Apache OpenOffice (AOO) Bugzilla – Full Text Issue Listing
|Summary:||Simple wildcards * and ? as opposed to regular expressions|
|Component:||ui||Assignee:||AOO issues mailing list <issues>|
|Status:||CONFIRMED ---||QA Contact:|
|Priority:||P3||CC:||cno, dave.wedd, doneyourself, eva-email, issues, kpalagin, lukebenes, phoenix.wanglf, rainerbielefeld_ooo_qa, sebastian.sauer, steve.yin.aoo|
|Issue Type:||FEATURE||Latest Confirmation in:||---|
|Issue Depends on:|
Description ooo 2004-07-30 12:03:35 UTC
Follow-up task of Q-PCD issue 20494. Some competitors know only simple wildcards * and ? as opposed to regular expressions. Need option how to treat wildcard searches, especially when importing files.
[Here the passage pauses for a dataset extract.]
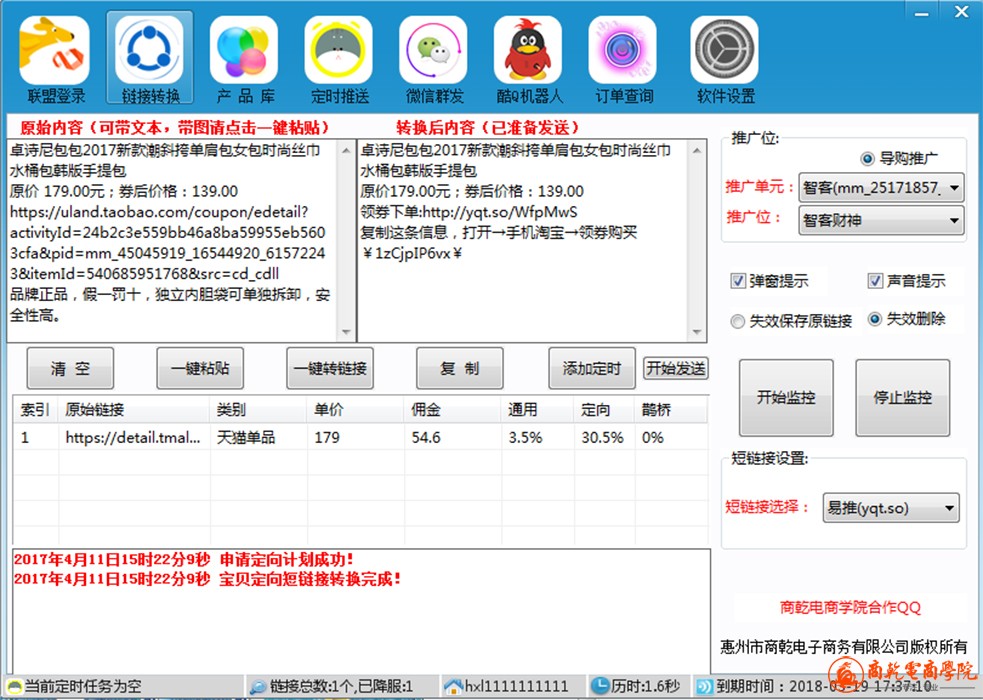
Task: Toggle the 弹窗提示 popup alert checkbox
Action: click(739, 282)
Comment 1 ooo 2004-07-30 12:04:10 UTC
Comment 2 ooo 2004-07-30 12:29:30 UTC
reassign to myself
Comment 3 ooo 2004-07-30 12:30:05 UTC
Comment 4 watersrw 2004-10-17 14:54:34 UTC
Should this not apply to the other major components (Writer, etc.) as well? Unless you are an expert user, wildcards are a life-saver.
Comment 5 ooo 2004-10-20 14:15:31 UTC
Watersrw, This is not about the "Search & Replace" functionality, but the wildcards that some spreadsheet functions may take as arguments, producing different results when executed in different applications. Eike
Comment 6 colm.smyth 2005-02-10 19:20:00 UTC
This issue has been proposed as a SO9 requirement. Please clarify what kinds of functions and parameters should be able to use wildcards.
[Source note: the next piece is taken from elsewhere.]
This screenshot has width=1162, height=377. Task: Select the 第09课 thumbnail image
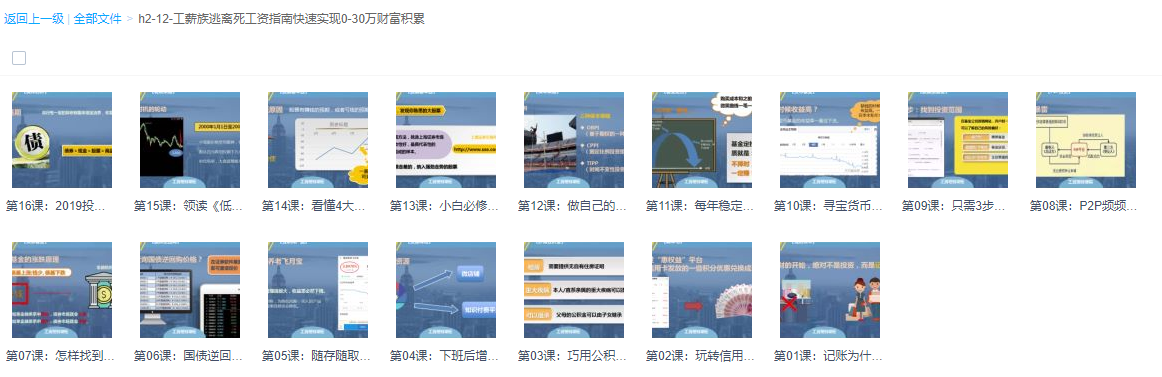pyautogui.click(x=958, y=140)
Comment 7 ooo 2005-02-11 11:22:15 UTC
The following spreadsheet functions are currently able to process regular expressions in the arguments that specify search criteria for data ranges: DSUM DCOUNT DCOUNTA DAVERAGE DGET DMAX DMIN DPRODUCT DSTDEV DSTDEVP DVAR DVARP MATCH COUNTIF SUMIF LOOKUP VLOOKUP HLOOKUP SEARCH Similar to the "Enable regular expressions in formulas" option under Tools.Options.Spreadsheet.Calculate, another option would be needed like "Enable simple wildcards in formulas". These two are mutually exclusive => radio button "None / RegExp / Wildcard", where Wildcard would be enabled by the Excel filter import for interoperable formula results.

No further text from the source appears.